- TASKS TO COMPLETE -
(a) In the Kraemer family history passage, rewrite the paragraph beginning "My assumption was that either story could be true" as a short bulleted list that keeps its main facts.
(b) According to the Kraemer family history passage, in what year did Iris Kraemer Umhoefer first make her Kraemer family tree?
(c) Continue the Kraemer family history passage from its last line.

- PASSAGE SHOWN -
--*--

When I first started looking into family history, I was told by various people that Paul Kraemer had come to America with a brother who stayed somewhere in New York. This notion was reinforced by a note made by Iris Kraemer Umhoefer in her 1962 Kraemer family tree (updated 1983) where she said a step-brother came with Paul but stayed in New York. The original note is as follows:
Source: Iris Umhoefer, 1984. Family tree done by Iris Kraemer Umhoefer, 1962 and updated 1983.
Note: It appears that Iris had second thoughts about whether it was Boston; see the change to Buffalo. The note “Vogels in Buffalo?” was written by me thinking that perhaps some Vogels had emigrated earlier to Buffalo; The step-brother’s mother was a Vogel.
My assumption was that either story could be true. I had heard about the brother from my dad. I assumed that Iris had heard the step-brother from her dad, Edward, or perhaps her grandfather Peter. However, I needed to do research to see if it was true.
The first issue was whether a brother came with Paul. Most of Paul’s siblings had died near birth or as children (see below). Two were infants that died at birth and an earlier-born Paul had died within six months. But Paul also had older brother named Christoph -the same name as his father. A search of death records indicated that father and son had died of pneumonia within a week of each other in 1854. So Paul could not have had a brother who traveled with him to America in 1866. All of his siblings and his parents were already dead. His mother had died earlier in 1831 giving birth to a child that died at birth.
Children of Christoph and Anna Gilg
|Infant||30 Jan 1823||None||30 Jan 1823 at birth|
|Paul||7 Jan 1824||None||15 June 1824, 6 months|
|Christoph||30 Jan 1826||None||6 Apr 1852, 26 yr.|
|Paul||8 Nov 1828||Walburga Stangl, 23 June 1854||1 Aug 1897, 69 yr.|
|Infant||31 Dec 1831||None||31 Dec 1831 at birth|
*Children were usually baptized the same day they were born because of high infant mortality, and the belief that if they were not baptized, they would not go to heaven in the afterlife.
Source: Source: Ederer (2008); Jung (1922-1926).

--*--

- INFORMATION SUPPLIED -
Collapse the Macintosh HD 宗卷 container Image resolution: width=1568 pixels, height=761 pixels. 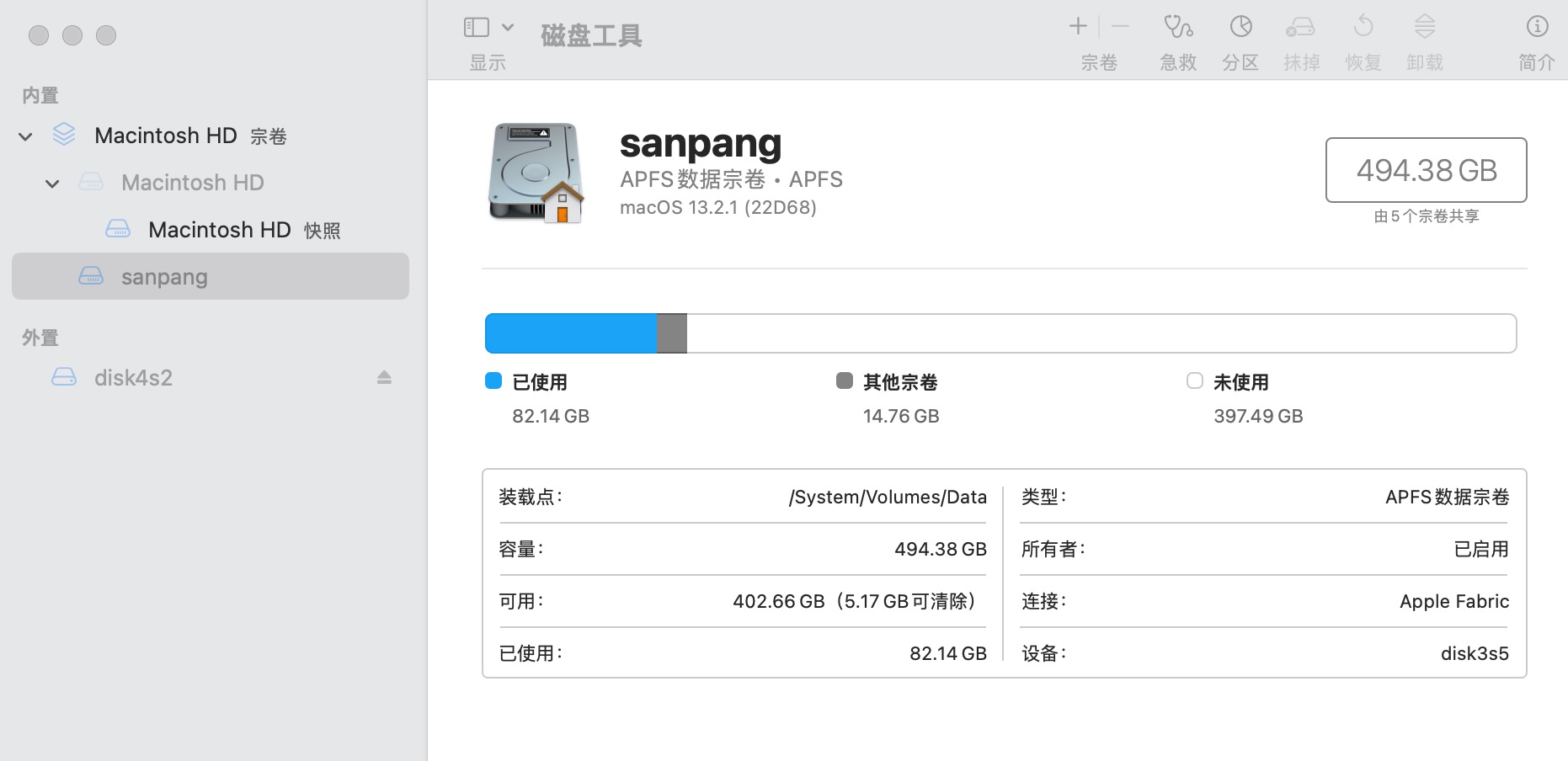point(26,136)
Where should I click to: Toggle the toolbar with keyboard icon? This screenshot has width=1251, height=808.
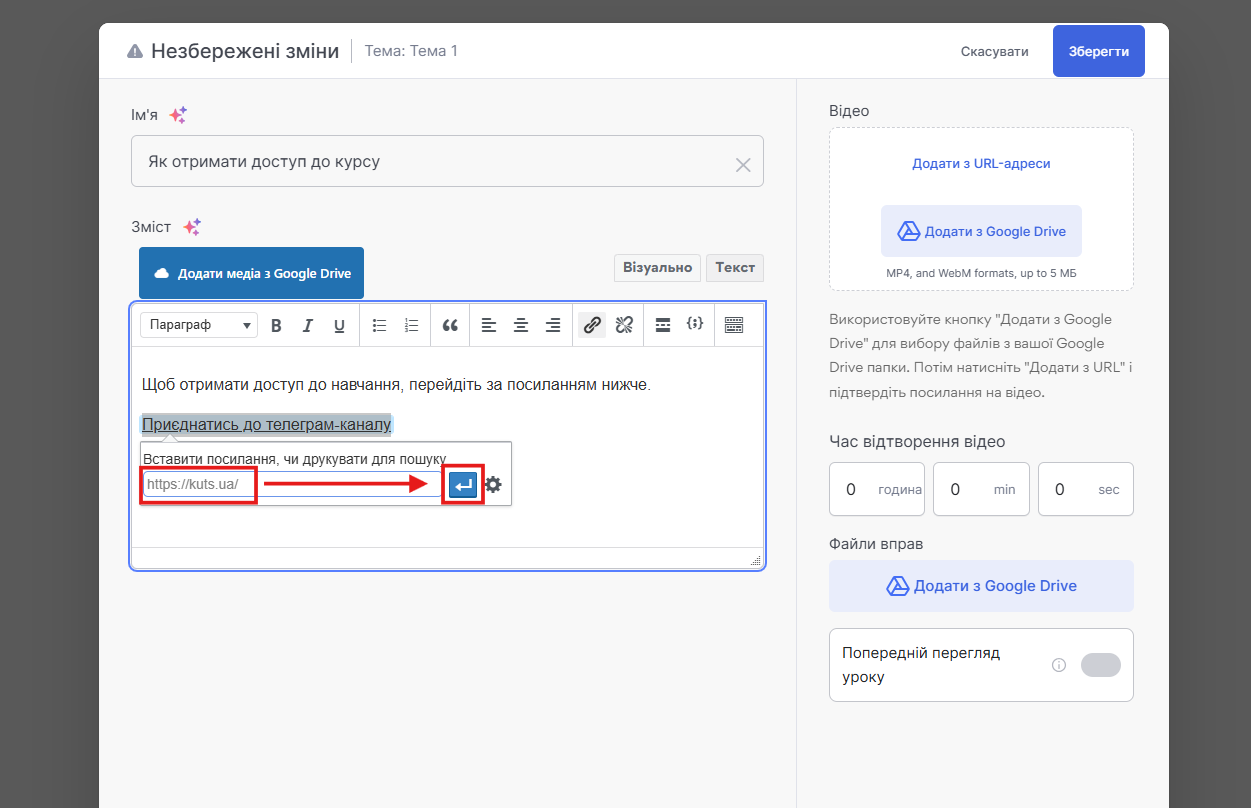734,325
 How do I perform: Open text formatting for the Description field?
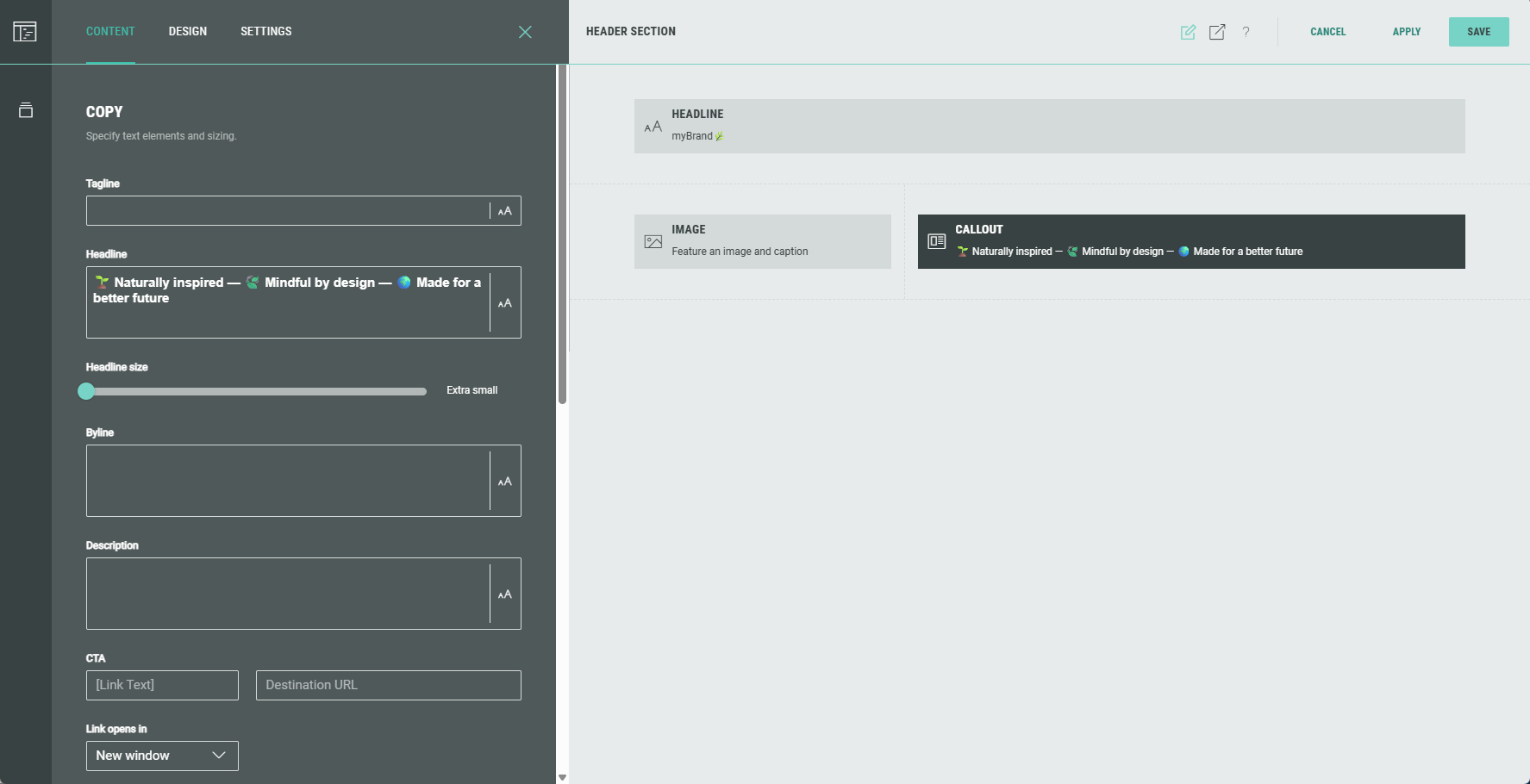point(505,594)
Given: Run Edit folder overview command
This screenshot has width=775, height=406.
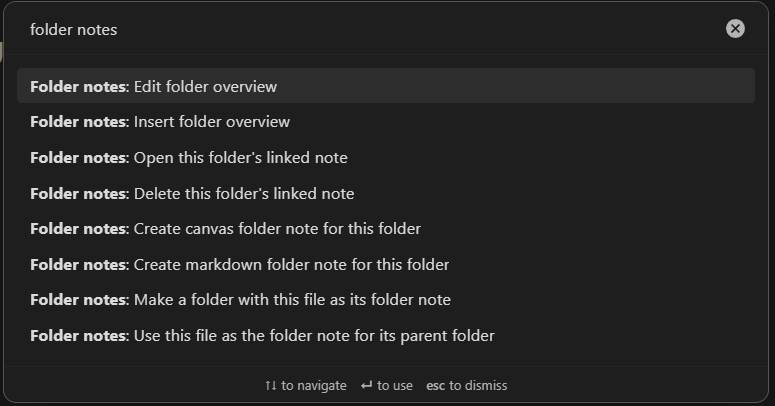Looking at the screenshot, I should click(x=386, y=86).
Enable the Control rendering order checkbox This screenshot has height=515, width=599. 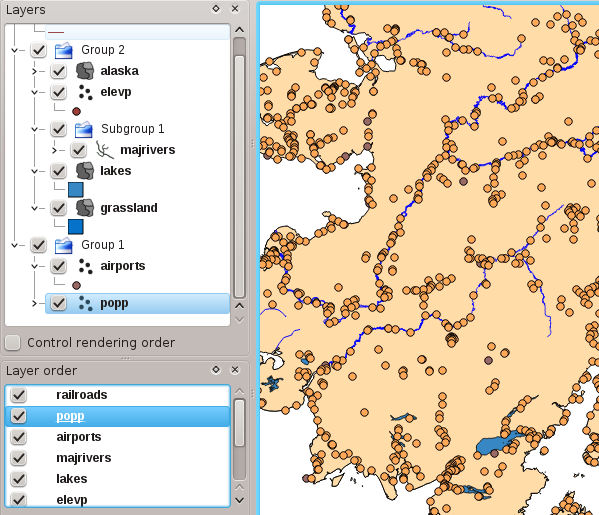[x=13, y=343]
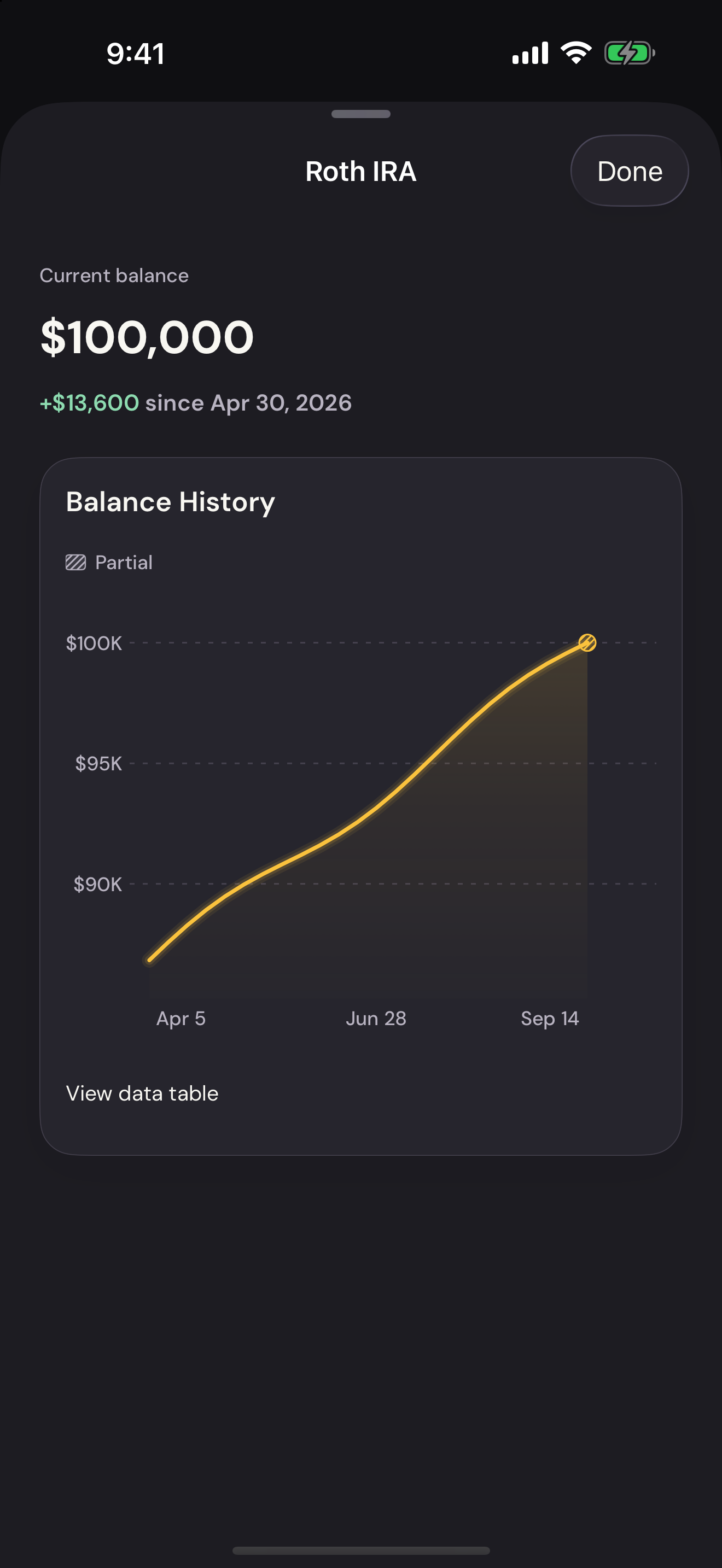Tap the +$13,600 gain text

[90, 403]
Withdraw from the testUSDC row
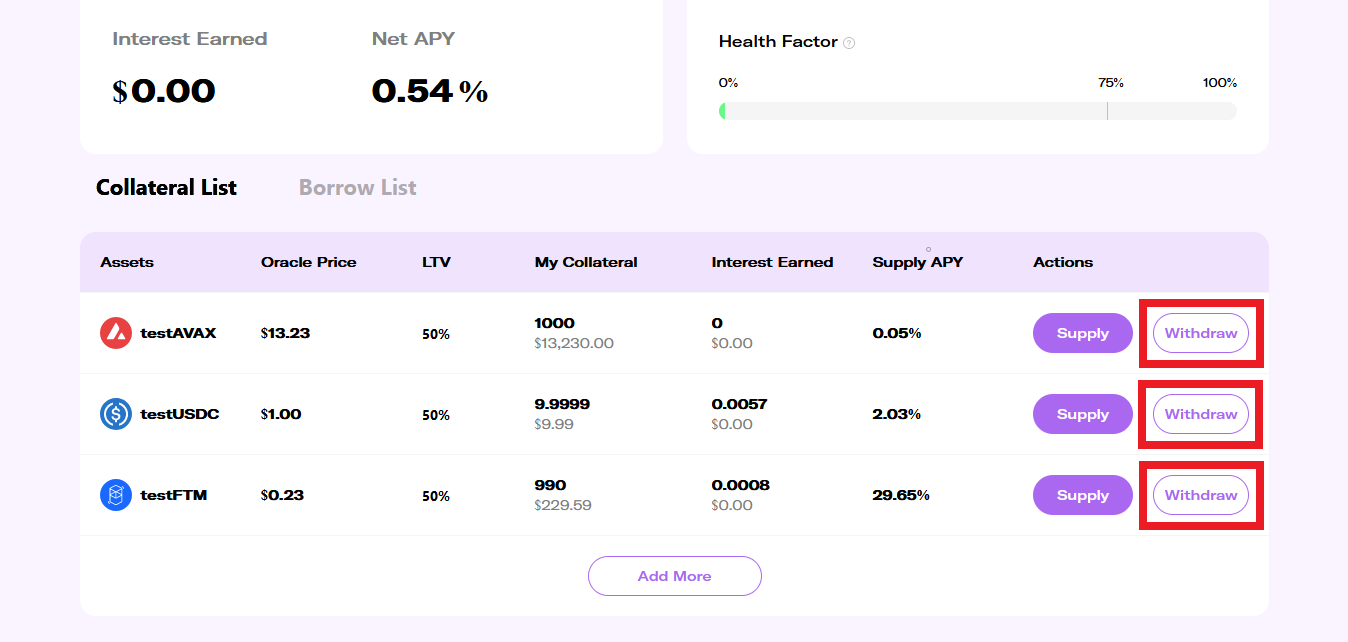The image size is (1348, 642). click(1200, 414)
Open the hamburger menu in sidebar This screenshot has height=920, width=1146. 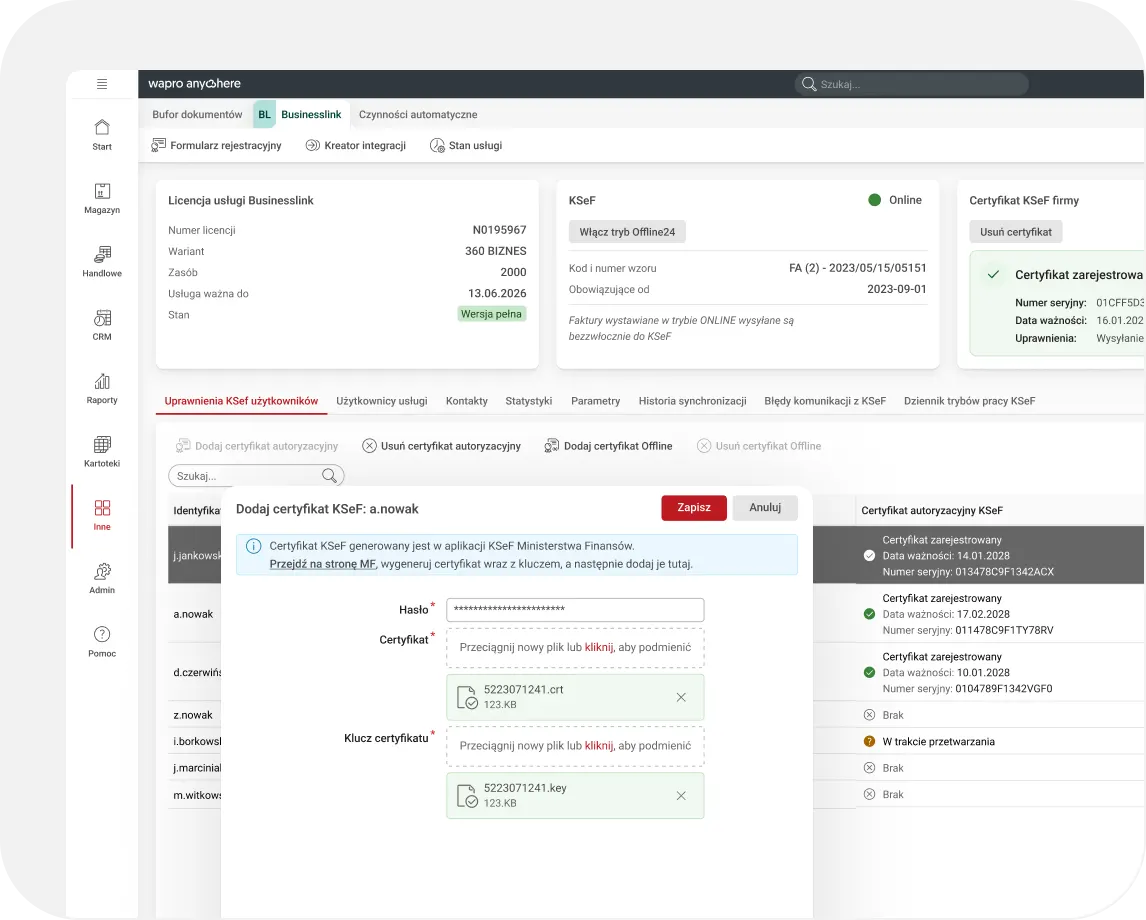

--*--

- EXPECTED RESULTS -
(a)
- Either story could be true.
- The account of a brother came from the writer's dad.
- Iris probably heard about the step-brother from her dad, Edward, or perhaps her grandfather Peter.
- Research was needed to confirm it.

(b) 1962 (updated in 1983).

(c)
But Paul did have two step-brothers who were still alive in 1866. George Michael was married and a railroad worker living in a town called Limbach. The other brother was named Joseph. The key to whether a step-brother came with Paul was the ship manifest for the Teutonia on which the Kraemers came to America from Hamburg. I searched the entire Teutonia ship manifest several times and never found the name of the step brother Joseph. In fact there were only two other Kraemers on the manifest besides the “Paulus Cramer” family – two unmarried young women with the name Kramer. The step-sister Anna Margaretha (see table below) was not among them. We do not know what happened to Joseph or Anna Margaretha but we do know that they did not come with Paul.
Paul Kraemer’s step- brothers and –sisters (children of Katharine Vogel)
|Margarethe||24 Sep 1832||None||16 Jan 1833, 4 months|
|Margarethe Walburga||1 May 1834||None||27 Apr 1837, 3 yrs|
|Johan Baptist||24 Nov 1836||None||13 July 1868, 32 yrs|
|Anna Margaretha||2 June 1838|
|George Michael||11 Oct 1841||Theresia Schober, 16 Feb 1873|
|Joseph||17 July 1844|
*All births at house #27 Irlach. Source: Letter from Dr. Paul Mai, Archivdirektor, Bischofliches Zentralarchiv, Regensburg to Herrn Professor Dr. Heinrich Reinermann, 16 February 1983; confirmed by Georg Ederer (2008), Jung (1922-1926).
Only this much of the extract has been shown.